Top of INFORMATION GIVEN
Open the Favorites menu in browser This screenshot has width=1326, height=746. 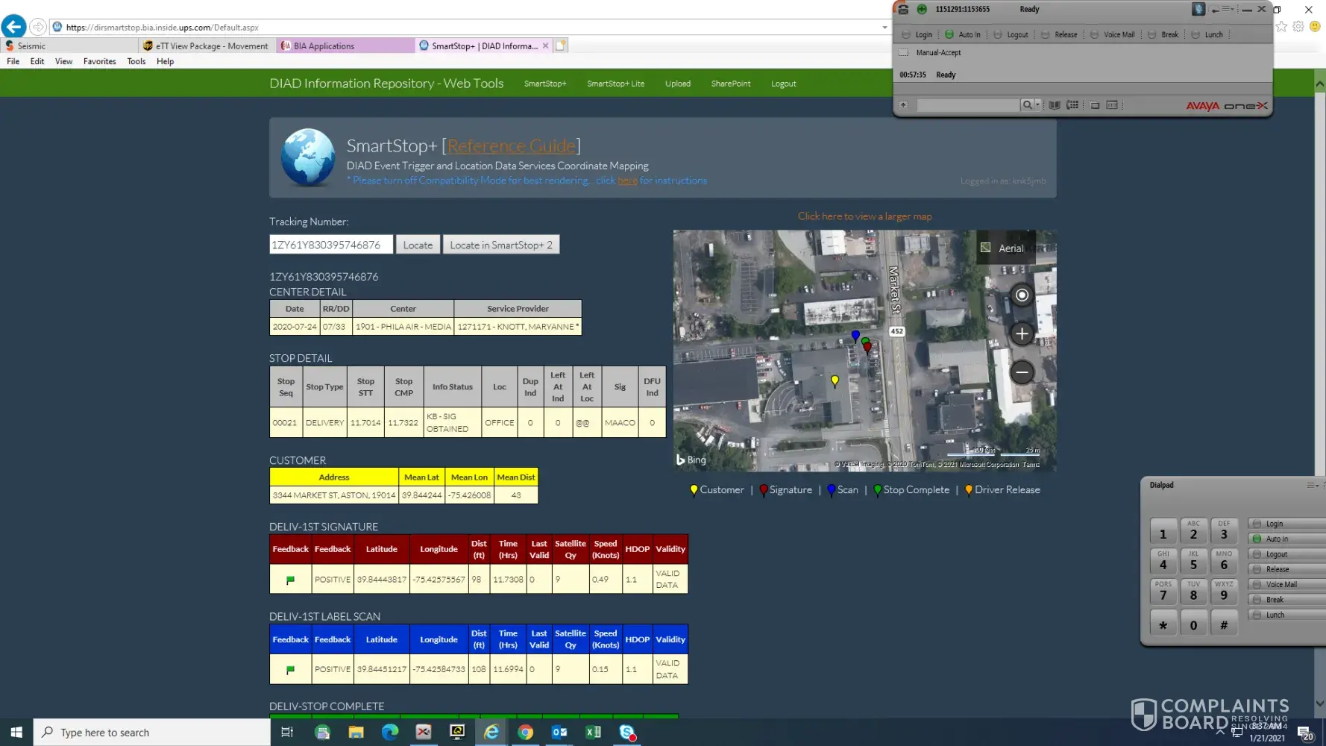99,61
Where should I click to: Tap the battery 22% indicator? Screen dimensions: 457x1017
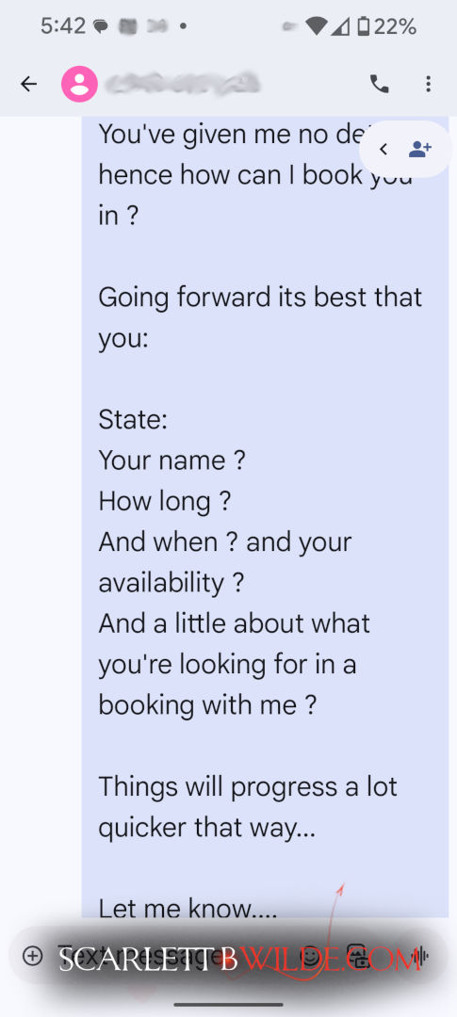click(387, 26)
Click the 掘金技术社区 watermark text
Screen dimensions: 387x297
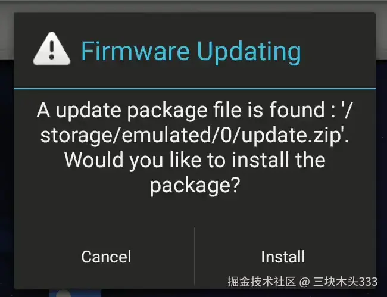262,282
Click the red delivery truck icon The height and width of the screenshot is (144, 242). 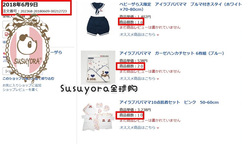coord(7,34)
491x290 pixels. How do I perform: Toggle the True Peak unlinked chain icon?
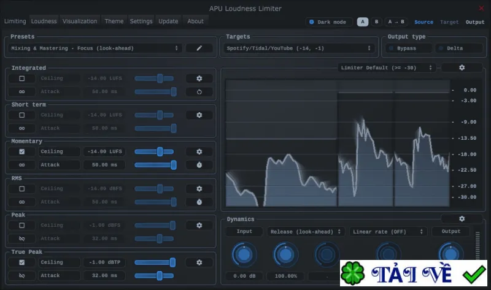point(21,276)
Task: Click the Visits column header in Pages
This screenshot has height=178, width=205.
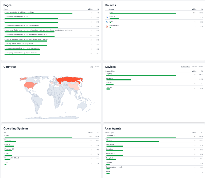Action: click(90, 9)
Bottom of INFORMATION GIVEN
> **TASK**
In the records above, find the line that contains "491x290 pixels. How" and repeat exactly that line and all lines after it to the end. Do not include pictures.

> **EXERCISE ANSWER**
491x290 pixels. How do I perform: Toggle the True Peak unlinked chain icon?
point(21,276)
Task: Click the Visits column header in Pages
This screenshot has height=178, width=205.
Action: click(90, 9)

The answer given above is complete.